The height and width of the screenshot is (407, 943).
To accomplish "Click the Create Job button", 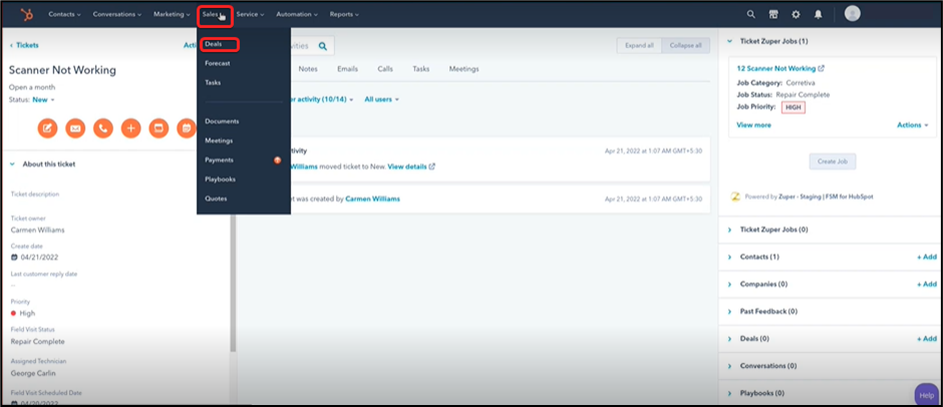I will click(x=832, y=161).
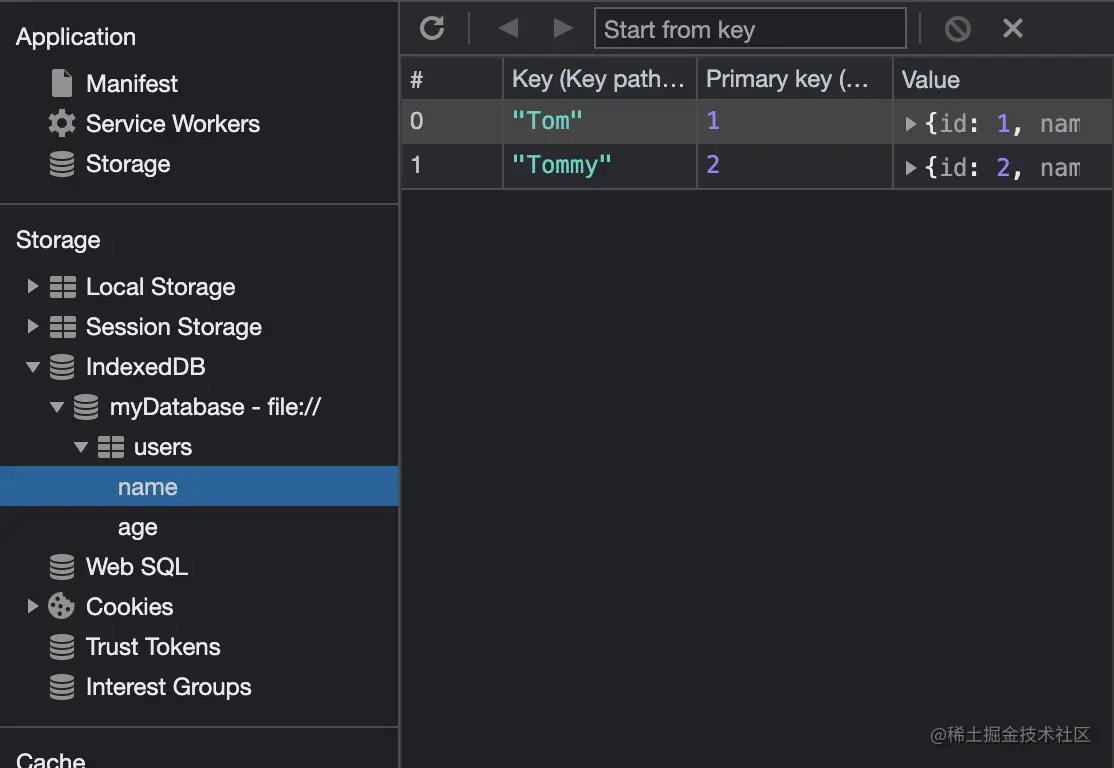Click the delete selected X icon
The width and height of the screenshot is (1114, 768).
click(1013, 28)
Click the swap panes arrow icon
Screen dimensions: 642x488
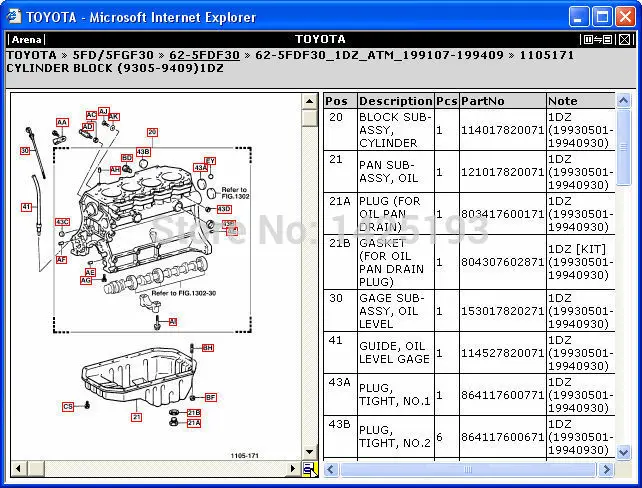tap(598, 40)
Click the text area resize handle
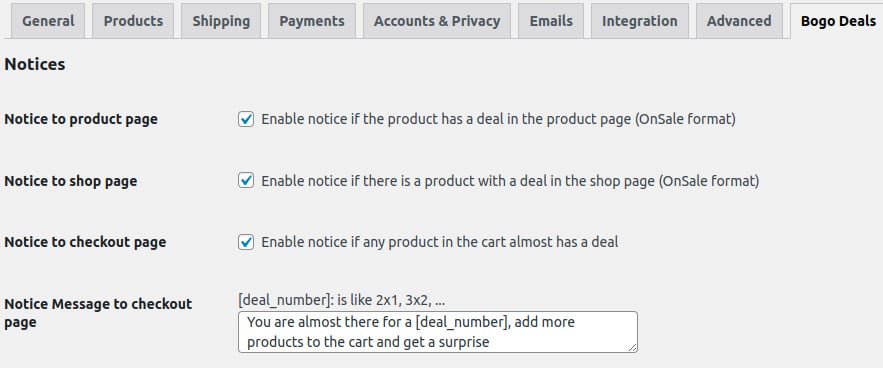The image size is (883, 368). [632, 348]
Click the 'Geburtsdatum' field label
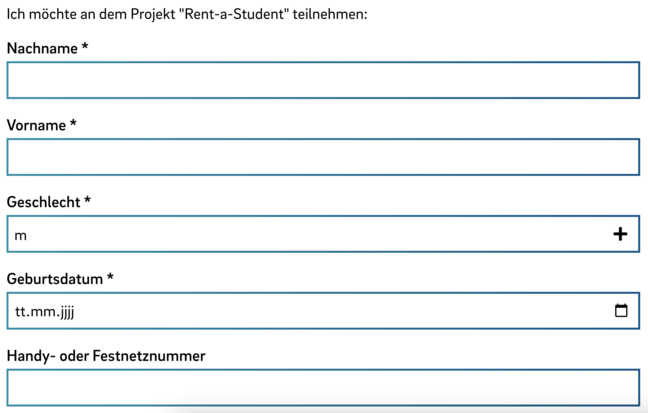Image resolution: width=648 pixels, height=413 pixels. tap(55, 279)
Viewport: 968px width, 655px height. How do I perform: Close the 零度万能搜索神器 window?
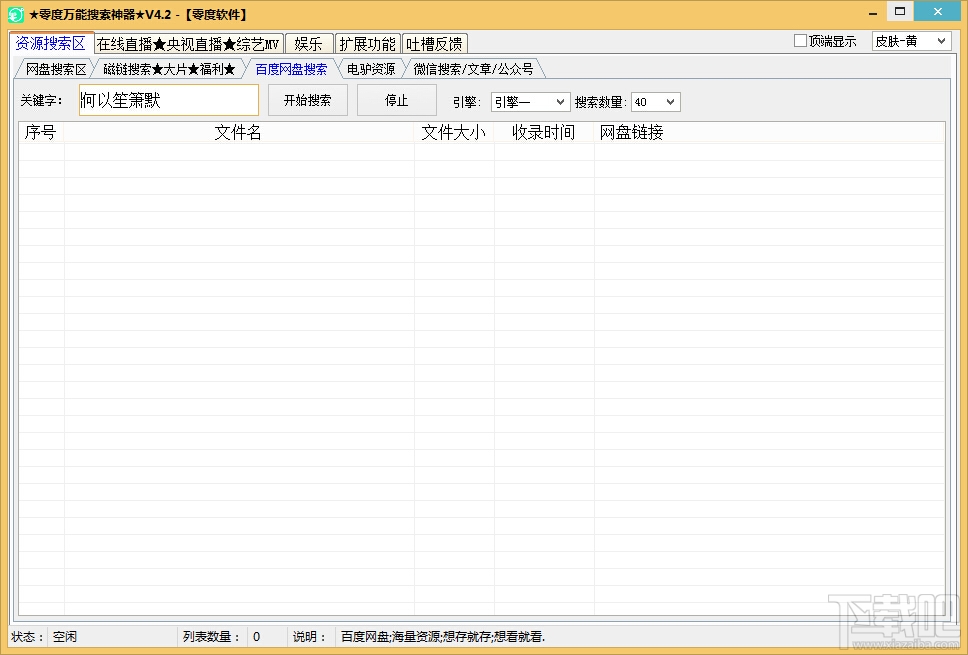937,12
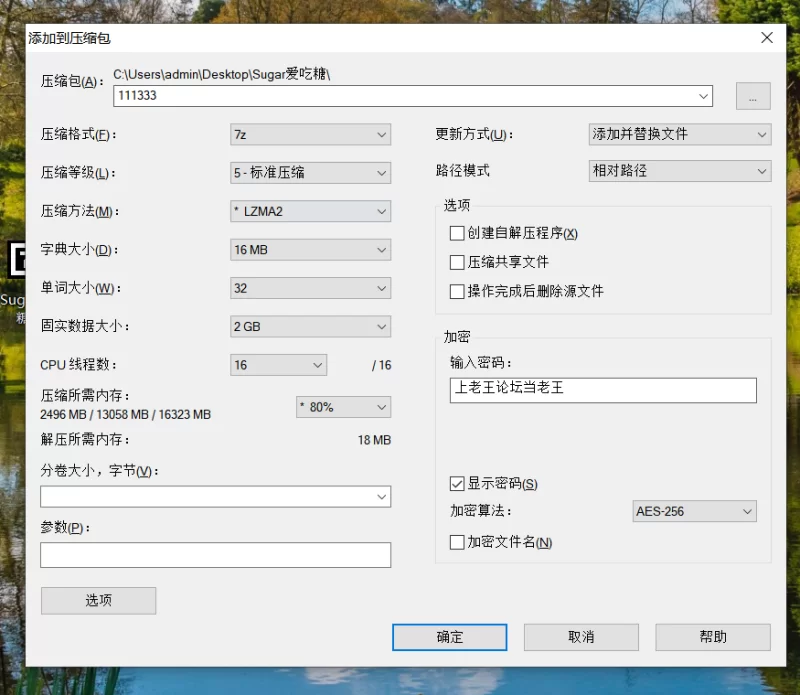Open the 单词大小 dropdown

click(x=310, y=288)
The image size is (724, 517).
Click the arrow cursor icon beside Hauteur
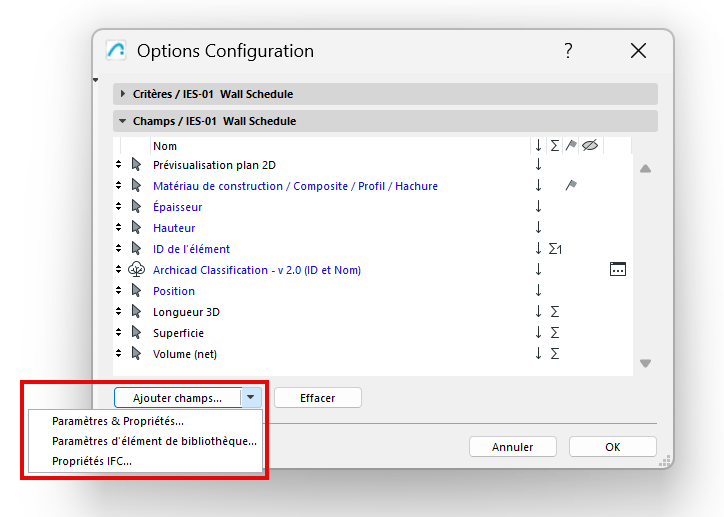point(137,228)
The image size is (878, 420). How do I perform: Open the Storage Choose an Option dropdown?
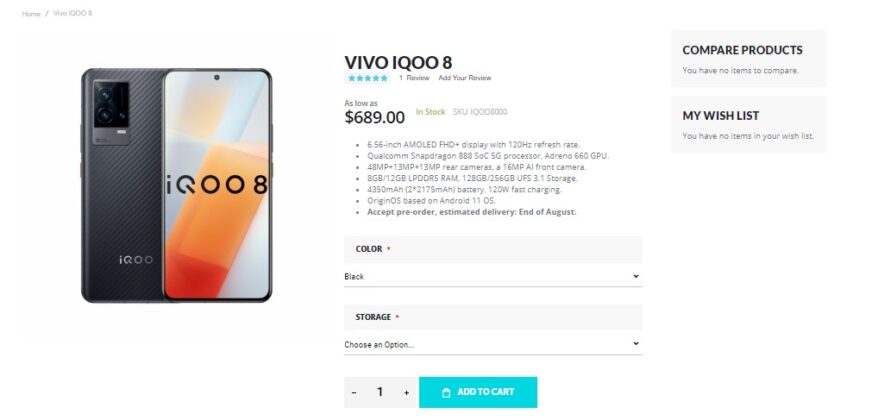point(493,344)
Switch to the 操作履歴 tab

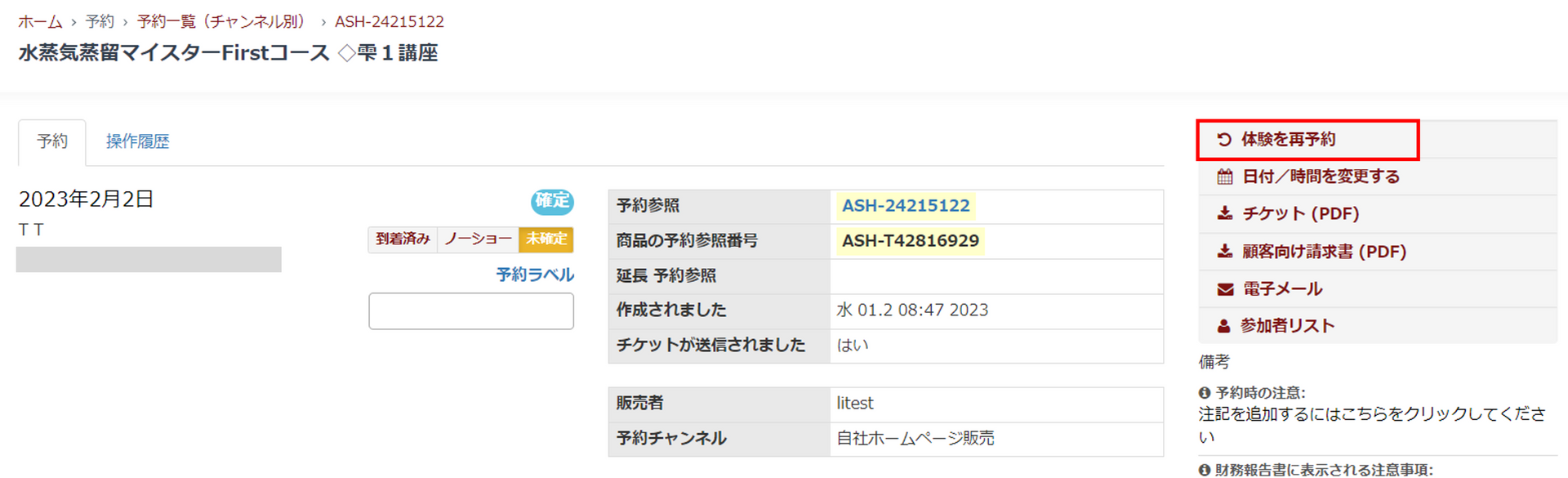tap(137, 141)
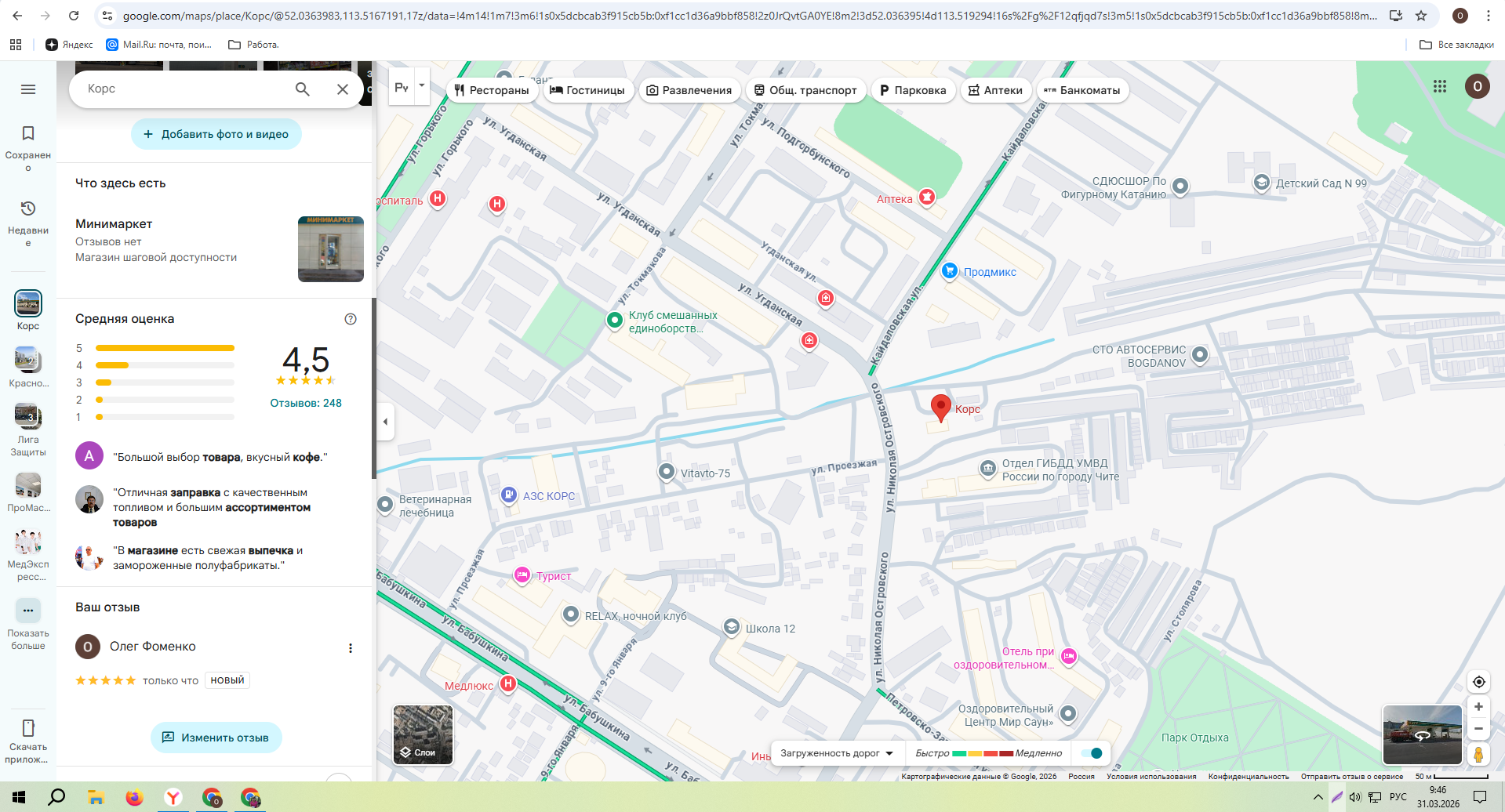Screen dimensions: 1505x812
Task: Open the Recents history icon
Action: 28,217
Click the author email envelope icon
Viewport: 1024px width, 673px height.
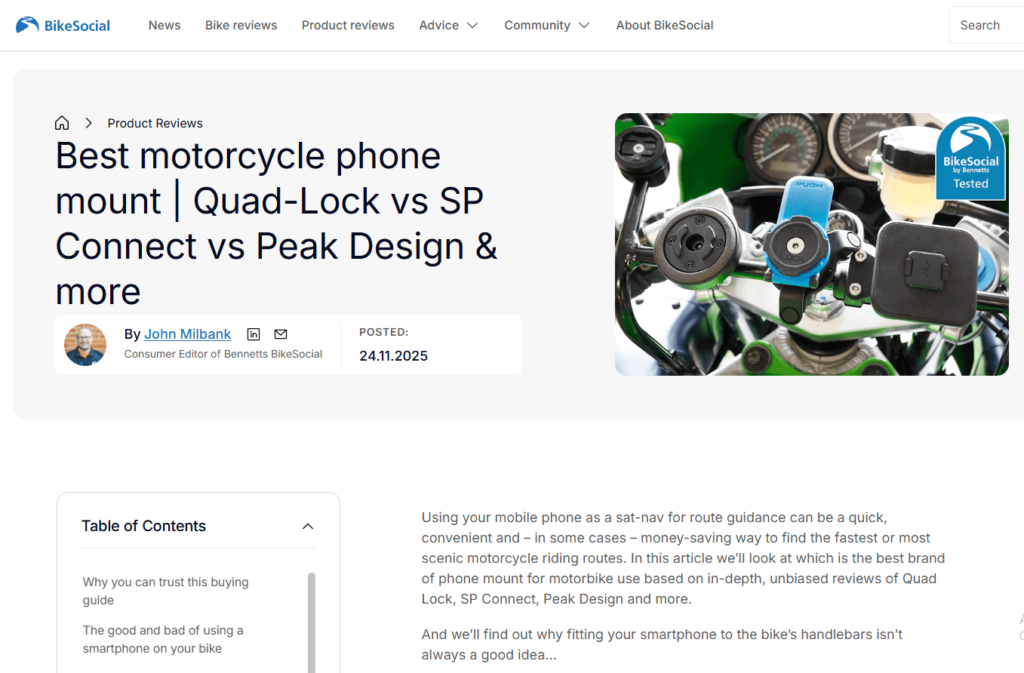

▶ [Task details]:
Write out exactly the lines that run from the one containing "The image size is (724, 517)." to the last line of the entries above, both ends kept, pictures left out.

▶ [Response to the task]:
The image size is (724, 517).
Click the arrow cursor icon beside Hauteur
point(137,228)
The image size is (878, 420). How do I perform: Open the Storage Choose an Option dropdown?
point(493,344)
Switch to the 操作履歴 tab

tap(137, 141)
Screen dimensions: 1505x812
Task: Open the Recents history icon
Action: 28,217
Click the author email envelope icon
Viewport: 1024px width, 673px height.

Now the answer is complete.